Respiratory Rate Sensing for a Non-Stationary Human Assisted by Motion Detection

• Published in: Sensors (Basel, Switzerland) Vol. 25; no. 7; p. 2267
• Main Authors: Hsu, Hsi-Chou, Chen, Wei-Hsin, Lin, Yi-Wen, Huang, Yung-Fa
• Format: Journal Article
• Language: English
• Published: Switzerland MDPI AG 03.04.2025; MDPI
• Subjects: Algorithms; Antennas; Comparative analysis; Diagnosis; Doppler effect; Fourier Analysis; Fourier transformations; Fourier transforms; Human mechanics; Humans; Measurement; Monitoring, Physiologic - methods; Motion; Movement - physiology; non-stationary; Physiological aspects; Radar; radar signal processing; Respiration; respiratory rate; Respiratory Rate - physiology; Signal processing; Signal Processing, Computer-Assisted; Sleep apnea syndromes; ultra-wideband (UWB) radar; Velocity; Wavelet transforms; Taiwan; ultra-wideband (UWB) radar; non-stationary; respiratory rate; radar signal processing
• ISSN: 1424-8220; 1424-8220
• DOI: 10.3390/s25072267

Non-contact human respiration rate monitoring can be used for sleep apnea detection and home care.
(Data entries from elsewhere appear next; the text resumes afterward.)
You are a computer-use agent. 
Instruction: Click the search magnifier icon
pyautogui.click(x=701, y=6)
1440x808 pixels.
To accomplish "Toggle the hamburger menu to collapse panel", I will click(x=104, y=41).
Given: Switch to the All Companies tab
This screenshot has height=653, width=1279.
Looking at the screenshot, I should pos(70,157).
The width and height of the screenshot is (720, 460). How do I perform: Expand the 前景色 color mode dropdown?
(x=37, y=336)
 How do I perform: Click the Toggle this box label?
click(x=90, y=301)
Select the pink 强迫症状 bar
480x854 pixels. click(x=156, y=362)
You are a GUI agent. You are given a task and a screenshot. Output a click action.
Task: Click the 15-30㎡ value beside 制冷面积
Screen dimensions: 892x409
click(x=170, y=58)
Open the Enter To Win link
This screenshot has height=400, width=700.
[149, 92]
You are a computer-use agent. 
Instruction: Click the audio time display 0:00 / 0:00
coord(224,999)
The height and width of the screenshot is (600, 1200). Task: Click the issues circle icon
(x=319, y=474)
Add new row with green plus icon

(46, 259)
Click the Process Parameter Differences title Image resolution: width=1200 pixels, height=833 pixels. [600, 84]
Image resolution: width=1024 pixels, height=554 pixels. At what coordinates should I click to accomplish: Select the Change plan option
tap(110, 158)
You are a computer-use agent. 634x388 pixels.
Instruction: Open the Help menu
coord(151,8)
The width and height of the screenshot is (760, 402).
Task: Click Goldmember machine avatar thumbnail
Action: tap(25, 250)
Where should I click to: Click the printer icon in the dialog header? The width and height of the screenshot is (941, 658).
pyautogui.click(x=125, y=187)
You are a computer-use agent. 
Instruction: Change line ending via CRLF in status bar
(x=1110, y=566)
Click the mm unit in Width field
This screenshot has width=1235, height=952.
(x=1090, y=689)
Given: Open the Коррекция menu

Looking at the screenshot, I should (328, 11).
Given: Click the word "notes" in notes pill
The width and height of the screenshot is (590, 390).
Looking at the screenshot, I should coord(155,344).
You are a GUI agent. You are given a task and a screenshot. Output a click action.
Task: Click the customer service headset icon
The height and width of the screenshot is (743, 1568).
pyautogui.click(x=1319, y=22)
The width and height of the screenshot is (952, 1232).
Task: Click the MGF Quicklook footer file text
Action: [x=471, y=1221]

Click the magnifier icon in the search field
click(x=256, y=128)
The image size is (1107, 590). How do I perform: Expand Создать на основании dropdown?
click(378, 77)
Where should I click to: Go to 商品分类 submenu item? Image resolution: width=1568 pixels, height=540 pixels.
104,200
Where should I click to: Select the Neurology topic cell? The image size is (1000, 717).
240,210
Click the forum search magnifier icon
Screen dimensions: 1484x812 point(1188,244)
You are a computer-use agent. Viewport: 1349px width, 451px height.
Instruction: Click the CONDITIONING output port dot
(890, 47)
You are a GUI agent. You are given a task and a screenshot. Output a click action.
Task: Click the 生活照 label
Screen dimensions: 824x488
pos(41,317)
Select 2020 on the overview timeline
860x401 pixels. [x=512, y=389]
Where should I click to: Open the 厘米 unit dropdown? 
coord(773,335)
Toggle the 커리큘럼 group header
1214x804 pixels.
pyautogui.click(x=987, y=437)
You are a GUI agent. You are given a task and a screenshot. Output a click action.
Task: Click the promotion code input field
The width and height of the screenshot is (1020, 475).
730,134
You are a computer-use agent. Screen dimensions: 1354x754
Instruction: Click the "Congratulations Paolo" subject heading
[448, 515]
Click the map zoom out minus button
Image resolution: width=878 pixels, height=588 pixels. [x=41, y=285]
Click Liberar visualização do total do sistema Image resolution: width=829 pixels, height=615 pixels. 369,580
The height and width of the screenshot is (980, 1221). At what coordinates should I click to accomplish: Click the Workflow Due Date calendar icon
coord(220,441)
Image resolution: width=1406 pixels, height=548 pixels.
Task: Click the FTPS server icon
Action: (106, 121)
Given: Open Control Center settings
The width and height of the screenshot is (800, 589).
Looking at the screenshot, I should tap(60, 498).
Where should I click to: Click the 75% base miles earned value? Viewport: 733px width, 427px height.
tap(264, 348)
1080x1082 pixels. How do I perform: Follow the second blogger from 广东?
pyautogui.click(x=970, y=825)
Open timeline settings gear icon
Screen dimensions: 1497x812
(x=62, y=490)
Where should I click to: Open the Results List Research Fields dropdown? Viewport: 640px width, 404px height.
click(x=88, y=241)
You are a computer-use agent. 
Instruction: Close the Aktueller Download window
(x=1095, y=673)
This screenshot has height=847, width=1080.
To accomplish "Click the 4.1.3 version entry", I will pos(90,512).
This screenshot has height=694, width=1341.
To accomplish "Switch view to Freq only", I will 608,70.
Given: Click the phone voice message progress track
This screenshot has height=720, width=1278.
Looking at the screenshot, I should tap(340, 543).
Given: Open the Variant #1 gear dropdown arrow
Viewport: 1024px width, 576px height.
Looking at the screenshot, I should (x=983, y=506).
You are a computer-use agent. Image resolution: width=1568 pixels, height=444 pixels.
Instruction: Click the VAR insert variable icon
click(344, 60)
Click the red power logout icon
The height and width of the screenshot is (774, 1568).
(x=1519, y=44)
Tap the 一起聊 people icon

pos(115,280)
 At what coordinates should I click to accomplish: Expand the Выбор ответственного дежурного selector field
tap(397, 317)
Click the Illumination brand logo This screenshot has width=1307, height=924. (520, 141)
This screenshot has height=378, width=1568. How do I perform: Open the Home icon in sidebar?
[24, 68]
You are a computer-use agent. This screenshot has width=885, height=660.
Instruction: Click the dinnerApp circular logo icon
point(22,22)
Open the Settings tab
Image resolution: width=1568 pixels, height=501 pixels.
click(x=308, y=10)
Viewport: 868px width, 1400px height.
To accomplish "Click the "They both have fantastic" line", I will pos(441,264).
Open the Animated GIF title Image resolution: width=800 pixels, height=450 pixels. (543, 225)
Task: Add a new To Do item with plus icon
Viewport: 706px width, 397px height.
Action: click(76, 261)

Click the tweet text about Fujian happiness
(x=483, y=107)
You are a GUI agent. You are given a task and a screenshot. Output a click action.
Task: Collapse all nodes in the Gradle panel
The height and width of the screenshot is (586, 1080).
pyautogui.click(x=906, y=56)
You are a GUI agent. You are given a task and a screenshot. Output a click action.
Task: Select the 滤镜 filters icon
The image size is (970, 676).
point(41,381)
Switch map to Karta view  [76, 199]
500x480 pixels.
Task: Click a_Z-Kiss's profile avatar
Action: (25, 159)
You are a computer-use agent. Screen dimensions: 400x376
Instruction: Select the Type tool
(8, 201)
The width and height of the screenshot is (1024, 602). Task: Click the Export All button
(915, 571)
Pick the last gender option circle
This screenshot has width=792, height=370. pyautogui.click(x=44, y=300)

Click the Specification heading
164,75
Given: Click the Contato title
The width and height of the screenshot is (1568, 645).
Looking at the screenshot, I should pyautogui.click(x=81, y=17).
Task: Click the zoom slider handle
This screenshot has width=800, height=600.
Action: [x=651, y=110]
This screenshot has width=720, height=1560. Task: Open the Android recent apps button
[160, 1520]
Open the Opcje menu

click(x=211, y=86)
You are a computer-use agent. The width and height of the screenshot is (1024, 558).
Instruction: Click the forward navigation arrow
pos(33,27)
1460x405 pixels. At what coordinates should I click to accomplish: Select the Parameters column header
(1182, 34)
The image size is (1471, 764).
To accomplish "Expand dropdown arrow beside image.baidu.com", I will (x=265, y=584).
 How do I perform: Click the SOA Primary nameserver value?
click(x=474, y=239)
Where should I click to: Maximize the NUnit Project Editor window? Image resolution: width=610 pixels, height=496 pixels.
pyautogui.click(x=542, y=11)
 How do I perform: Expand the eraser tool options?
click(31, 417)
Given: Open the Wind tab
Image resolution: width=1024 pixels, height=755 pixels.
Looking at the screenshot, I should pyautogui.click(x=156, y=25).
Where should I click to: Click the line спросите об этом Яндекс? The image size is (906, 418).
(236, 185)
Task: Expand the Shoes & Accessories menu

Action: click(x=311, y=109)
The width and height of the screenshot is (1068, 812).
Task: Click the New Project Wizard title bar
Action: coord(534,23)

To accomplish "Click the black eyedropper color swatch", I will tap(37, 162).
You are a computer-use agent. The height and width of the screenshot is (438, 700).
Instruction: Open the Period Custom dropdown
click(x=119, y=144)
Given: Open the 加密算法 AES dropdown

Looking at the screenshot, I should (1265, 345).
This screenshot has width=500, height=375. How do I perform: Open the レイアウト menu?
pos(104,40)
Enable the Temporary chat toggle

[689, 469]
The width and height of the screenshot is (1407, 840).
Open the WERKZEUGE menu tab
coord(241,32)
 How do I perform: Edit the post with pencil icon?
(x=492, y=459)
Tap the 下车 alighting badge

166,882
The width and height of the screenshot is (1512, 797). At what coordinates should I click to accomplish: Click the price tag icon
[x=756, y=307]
Typically, the human body does not remain stationary for long periods, and body movement can significantly affect the performance of non-contact respiratory monitoring. Because the breathing rate generally remains stable over short periods, using measurements from only a portion of the radar echo signals does not result in significant errors, and these errors will be smaller than those caused by body movement. However, selecting a window size that is too short reduces frequency resolution, leading to increased estimation errors. Choosing an appropriate window length can improve estimation accuracy. In this paper, we propose an algorithm to determine whether the subject is stationary and select the received signal with minimal body movement. Experimental results are compared using alternative schemes, including fast Fourier transform (FFT), short-time Fourier transform (STFT), and RGB-D camera-assisted methods, in terms of root mean square error (RMSE) performance.